## PROBLEM TO SOLVE
Shown below are entries with pictures; the line with "Mens en Organisatie (451, 929)" through the line with "[Close dialog] (1382, 649)" is the span to retype exactly, and the pictures stay out.

## TASK MATERIAL
----------------------------------------

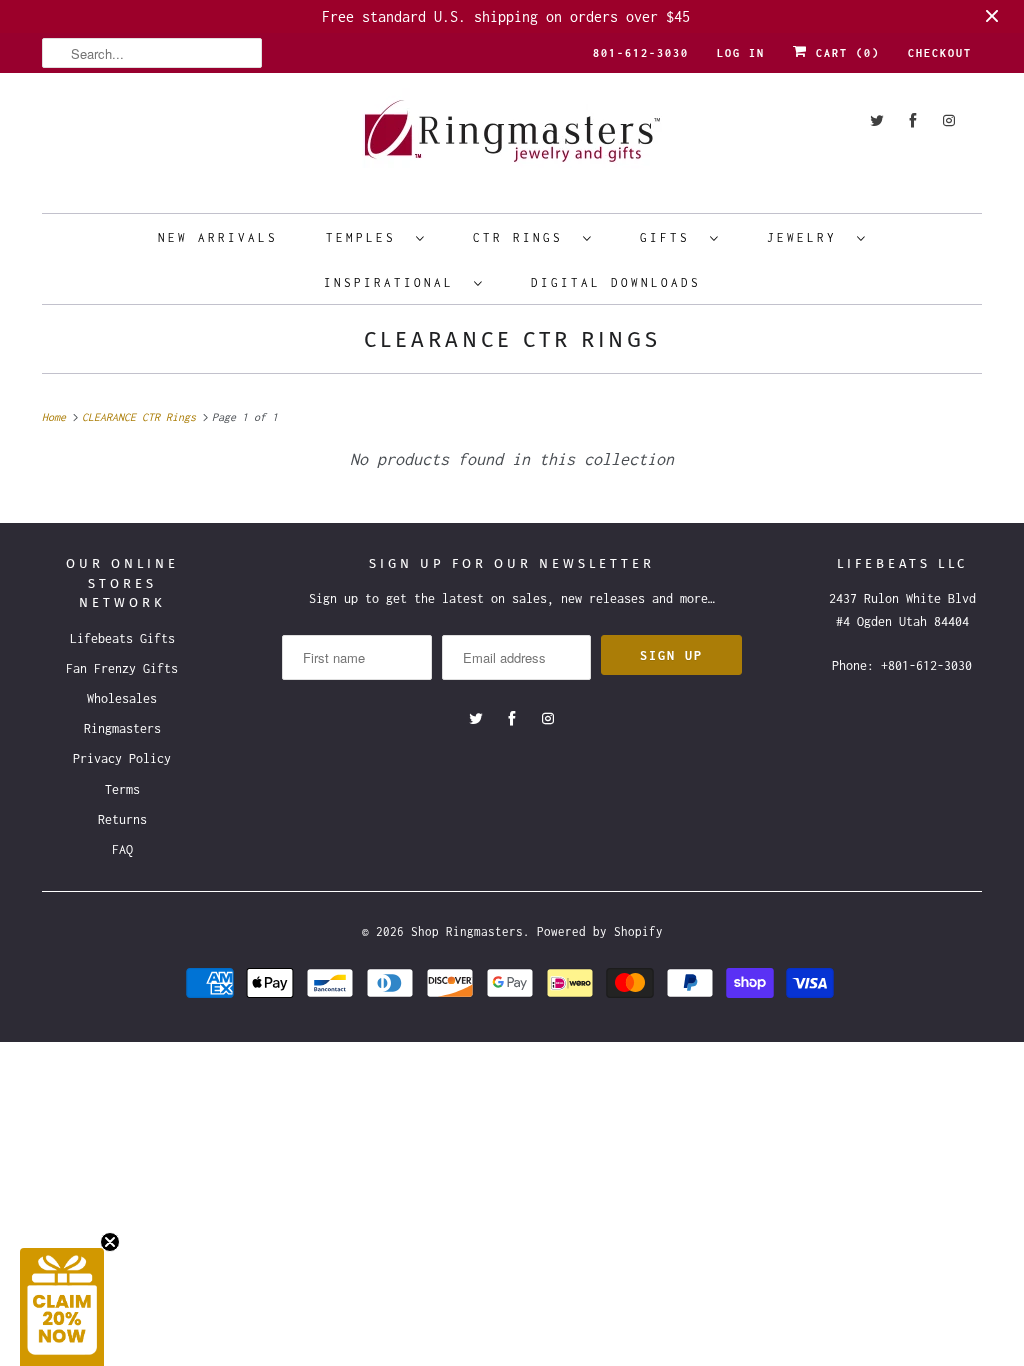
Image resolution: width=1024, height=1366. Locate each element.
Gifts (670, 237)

----------------------------------------

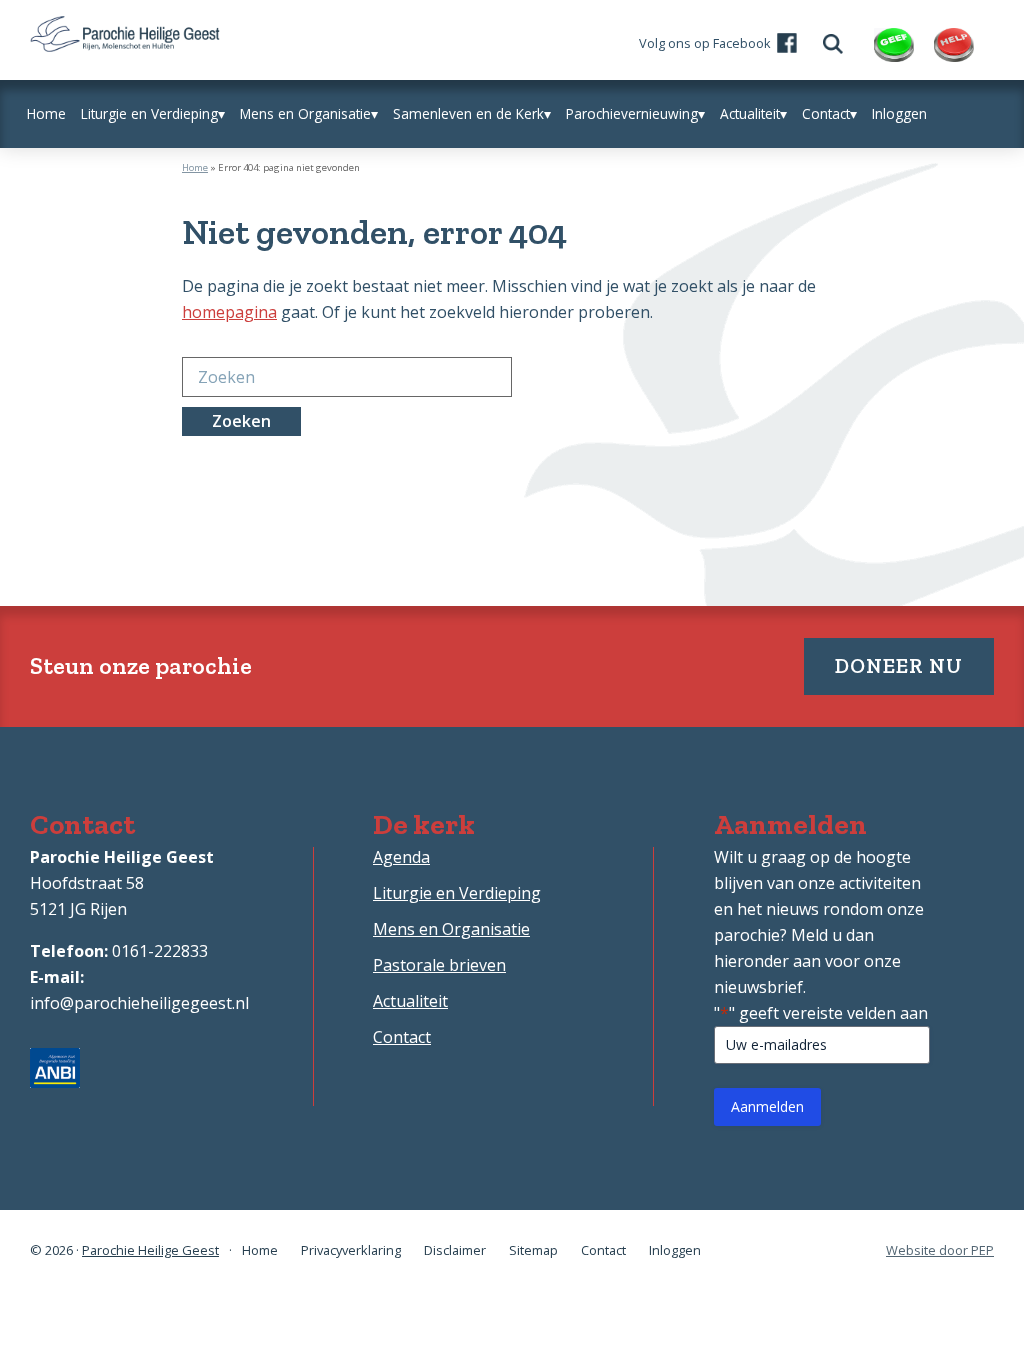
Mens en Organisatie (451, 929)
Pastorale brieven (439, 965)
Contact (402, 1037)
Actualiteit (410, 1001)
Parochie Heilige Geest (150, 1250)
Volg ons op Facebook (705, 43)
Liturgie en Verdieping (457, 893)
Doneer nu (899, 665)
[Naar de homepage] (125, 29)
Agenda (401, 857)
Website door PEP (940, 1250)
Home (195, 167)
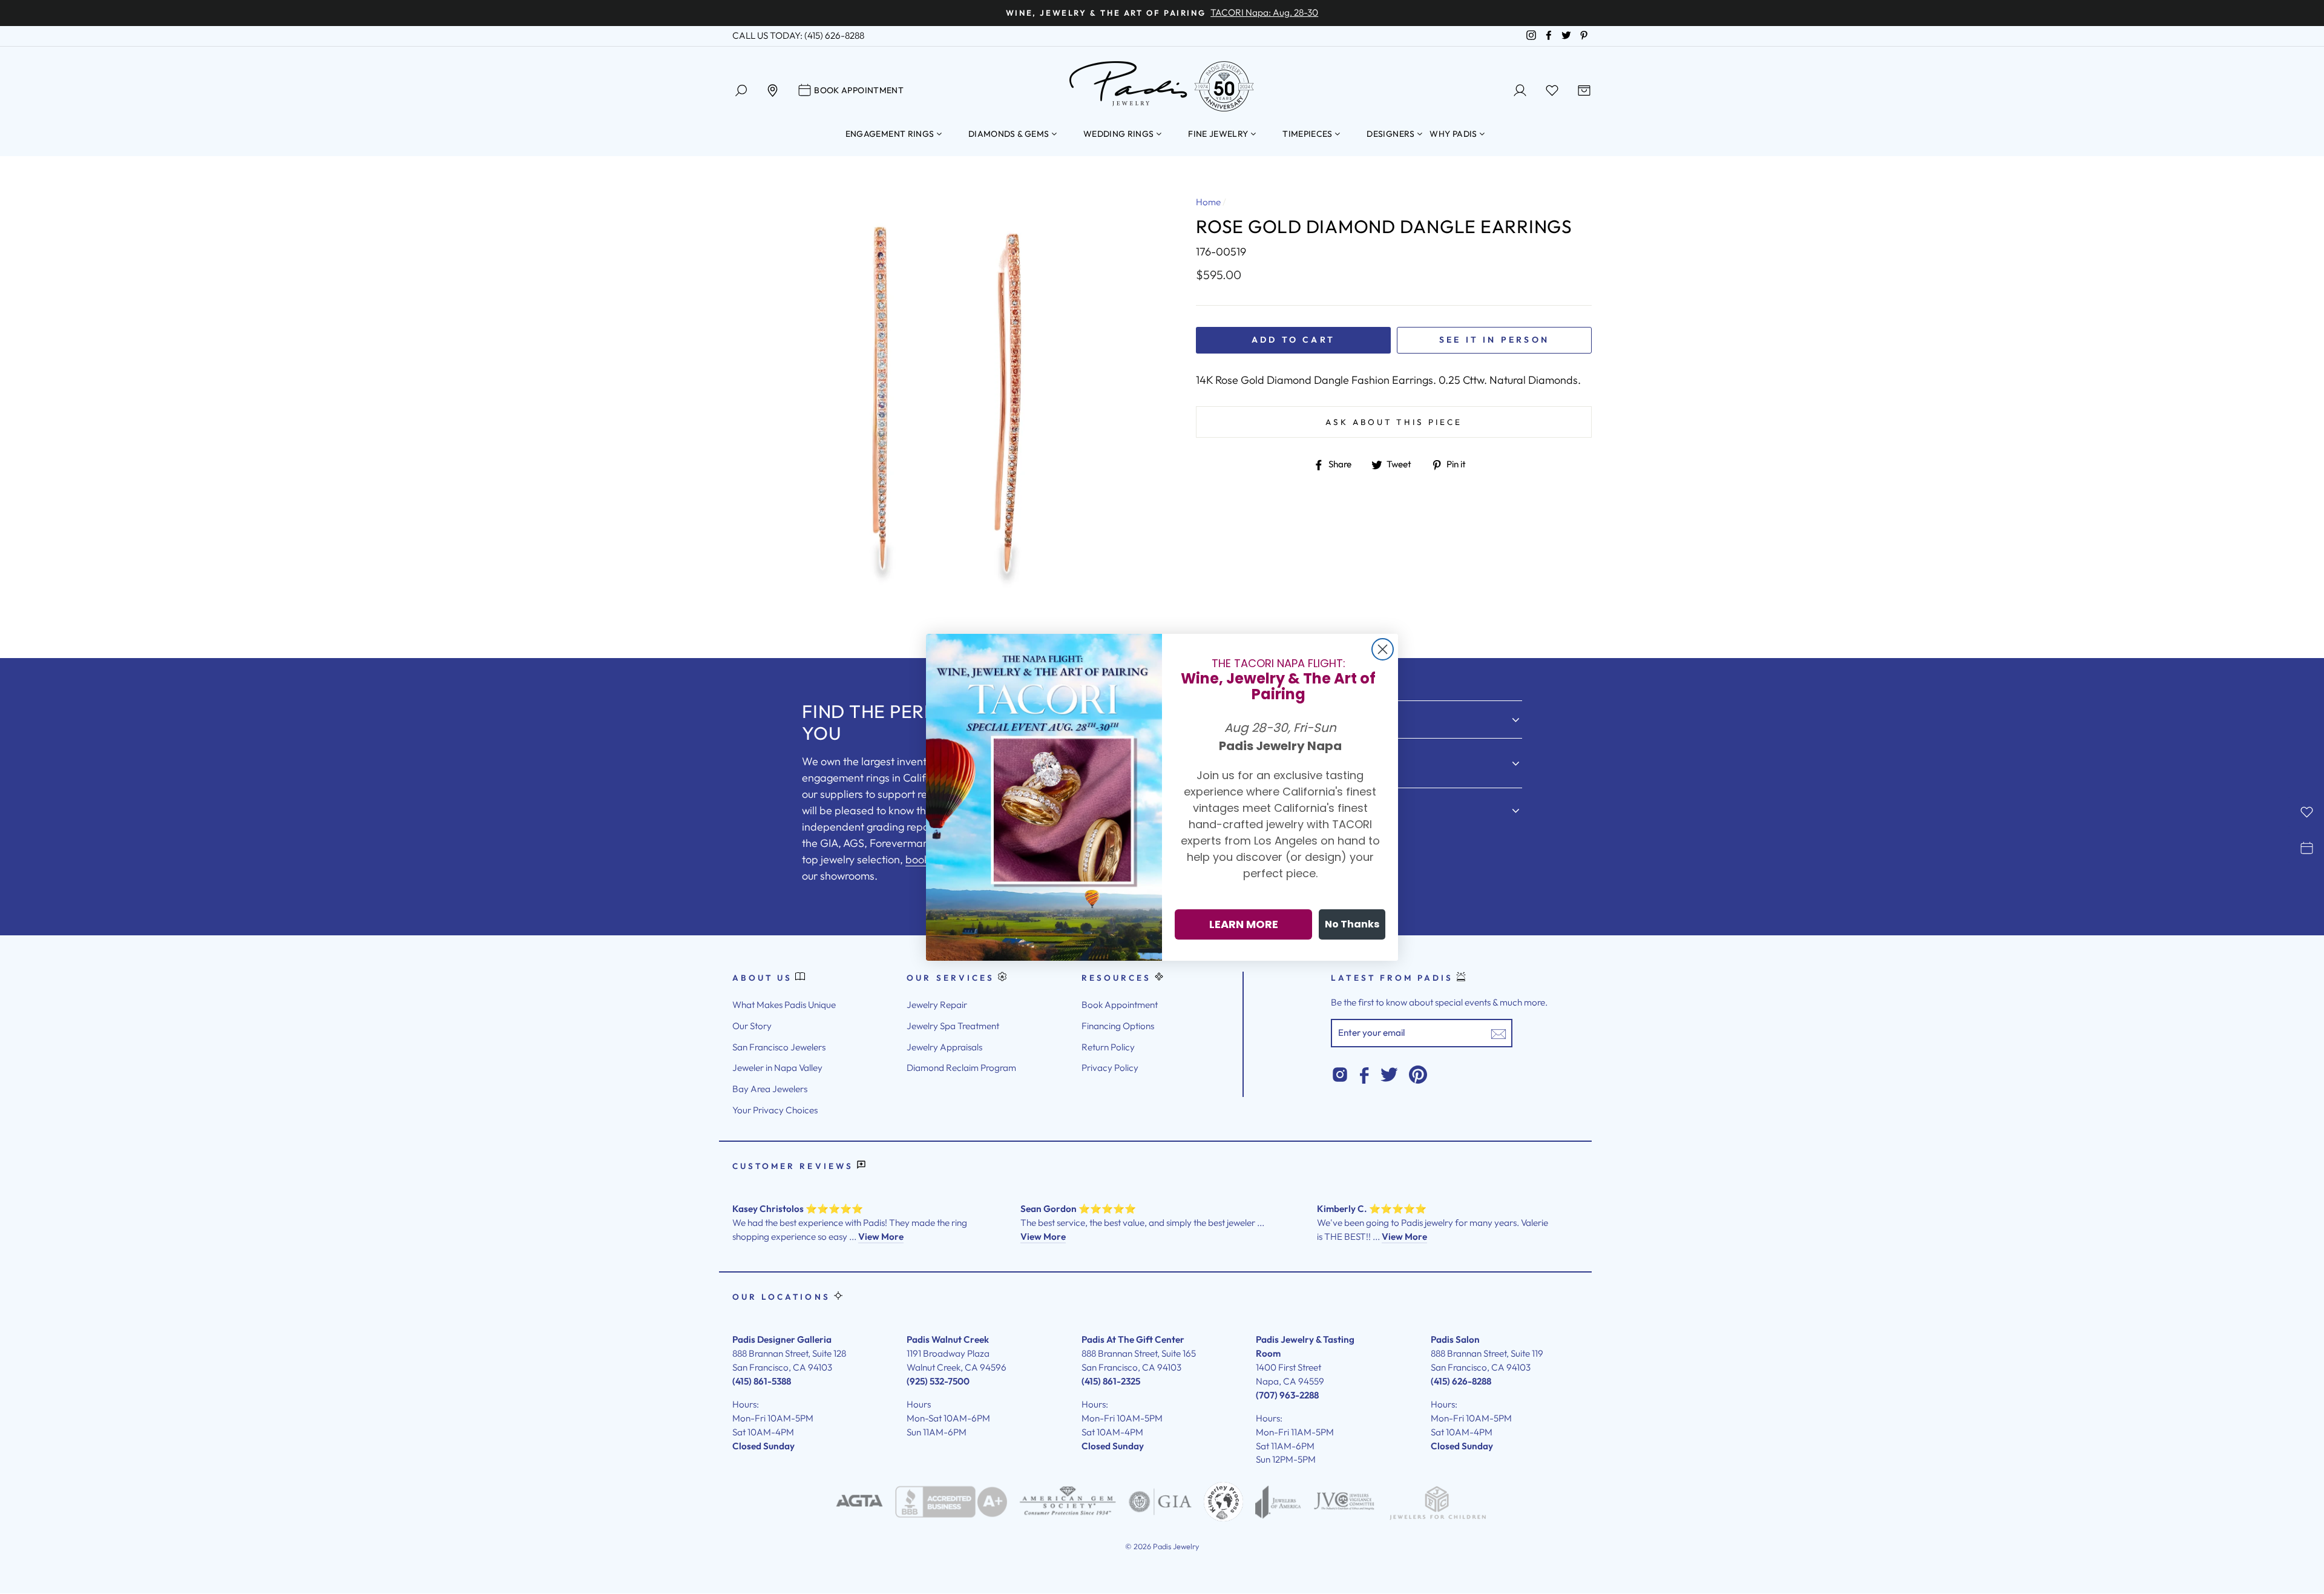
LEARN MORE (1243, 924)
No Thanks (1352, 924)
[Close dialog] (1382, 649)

----------------------------------------

## WRITTEN ANSWER
Mens en Organisatie (451, 929)
Pastorale brieven (439, 965)
Contact (402, 1037)
Actualiteit (410, 1001)
Parochie Heilige Geest (150, 1250)
Volg ons op Facebook (705, 43)
Liturgie en Verdieping (457, 893)
Doneer nu (899, 665)
[Naar de homepage] (125, 29)
Agenda (401, 857)
Website door PEP (940, 1250)
Home (195, 167)
LEARN MORE (1243, 924)
No Thanks (1352, 924)
[Close dialog] (1382, 649)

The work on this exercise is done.